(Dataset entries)
- - - - - - -

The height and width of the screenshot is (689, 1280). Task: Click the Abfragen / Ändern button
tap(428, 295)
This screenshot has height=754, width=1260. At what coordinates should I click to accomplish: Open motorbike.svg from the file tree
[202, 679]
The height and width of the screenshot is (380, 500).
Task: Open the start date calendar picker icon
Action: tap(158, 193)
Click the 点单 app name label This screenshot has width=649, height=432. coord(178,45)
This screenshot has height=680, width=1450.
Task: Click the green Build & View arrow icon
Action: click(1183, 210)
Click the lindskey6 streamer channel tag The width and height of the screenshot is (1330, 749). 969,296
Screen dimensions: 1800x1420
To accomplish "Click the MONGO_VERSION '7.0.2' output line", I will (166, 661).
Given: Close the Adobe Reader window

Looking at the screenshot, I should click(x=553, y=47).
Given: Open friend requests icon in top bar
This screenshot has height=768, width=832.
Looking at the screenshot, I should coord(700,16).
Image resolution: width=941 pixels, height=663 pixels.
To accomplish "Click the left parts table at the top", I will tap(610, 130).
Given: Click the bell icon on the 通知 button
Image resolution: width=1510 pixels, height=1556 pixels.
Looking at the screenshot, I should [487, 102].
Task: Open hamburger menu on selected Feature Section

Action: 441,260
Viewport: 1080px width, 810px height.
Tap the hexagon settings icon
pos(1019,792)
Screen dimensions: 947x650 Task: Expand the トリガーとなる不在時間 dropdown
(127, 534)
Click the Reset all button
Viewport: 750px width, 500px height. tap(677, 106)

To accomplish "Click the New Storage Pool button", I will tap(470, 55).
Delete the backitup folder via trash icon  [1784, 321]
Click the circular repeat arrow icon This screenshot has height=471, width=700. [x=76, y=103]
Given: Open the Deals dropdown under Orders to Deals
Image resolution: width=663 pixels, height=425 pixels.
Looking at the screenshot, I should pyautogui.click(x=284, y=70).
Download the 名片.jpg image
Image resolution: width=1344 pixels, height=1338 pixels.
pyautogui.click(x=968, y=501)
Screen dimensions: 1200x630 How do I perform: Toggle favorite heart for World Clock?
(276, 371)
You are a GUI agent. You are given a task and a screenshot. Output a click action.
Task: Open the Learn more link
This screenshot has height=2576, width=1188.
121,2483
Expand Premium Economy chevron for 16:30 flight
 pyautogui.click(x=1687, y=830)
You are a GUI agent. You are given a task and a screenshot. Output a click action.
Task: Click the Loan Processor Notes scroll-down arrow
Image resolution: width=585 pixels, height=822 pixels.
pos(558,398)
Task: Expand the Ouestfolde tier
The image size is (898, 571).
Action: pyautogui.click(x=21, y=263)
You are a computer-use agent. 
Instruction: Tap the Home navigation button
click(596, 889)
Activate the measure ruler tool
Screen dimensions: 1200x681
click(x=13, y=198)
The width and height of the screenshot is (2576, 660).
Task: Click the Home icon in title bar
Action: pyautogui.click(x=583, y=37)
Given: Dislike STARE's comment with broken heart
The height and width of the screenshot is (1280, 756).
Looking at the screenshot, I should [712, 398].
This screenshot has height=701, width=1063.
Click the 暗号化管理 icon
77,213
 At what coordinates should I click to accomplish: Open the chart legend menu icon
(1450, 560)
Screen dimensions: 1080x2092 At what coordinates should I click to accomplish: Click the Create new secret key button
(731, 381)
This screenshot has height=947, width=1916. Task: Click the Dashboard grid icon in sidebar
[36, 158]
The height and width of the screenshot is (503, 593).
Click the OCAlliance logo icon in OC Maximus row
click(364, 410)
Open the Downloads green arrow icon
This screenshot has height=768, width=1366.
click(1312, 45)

- - - - - - -

**DIRECTIONS**
Your answer should consist solely of the lines above from the line with "The image size is (898, 571)." to the line with "The height and width of the screenshot is (503, 593).", both included, reproduced exactly.

**SOLVED PROBLEM**
The image size is (898, 571).
Action: pyautogui.click(x=21, y=263)
You are a computer-use agent. 
Instruction: Tap the Home navigation button
click(596, 889)
Activate the measure ruler tool
Screen dimensions: 1200x681
click(x=13, y=198)
The width and height of the screenshot is (2576, 660).
Task: Click the Home icon in title bar
Action: pyautogui.click(x=583, y=37)
Given: Dislike STARE's comment with broken heart
The height and width of the screenshot is (1280, 756).
Looking at the screenshot, I should [712, 398].
This screenshot has height=701, width=1063.
Click the 暗号化管理 icon
77,213
 At what coordinates should I click to accomplish: Open the chart legend menu icon
(1450, 560)
Screen dimensions: 1080x2092 At what coordinates should I click to accomplish: Click the Create new secret key button
(731, 381)
This screenshot has height=947, width=1916. Task: Click the Dashboard grid icon in sidebar
[36, 158]
The height and width of the screenshot is (503, 593).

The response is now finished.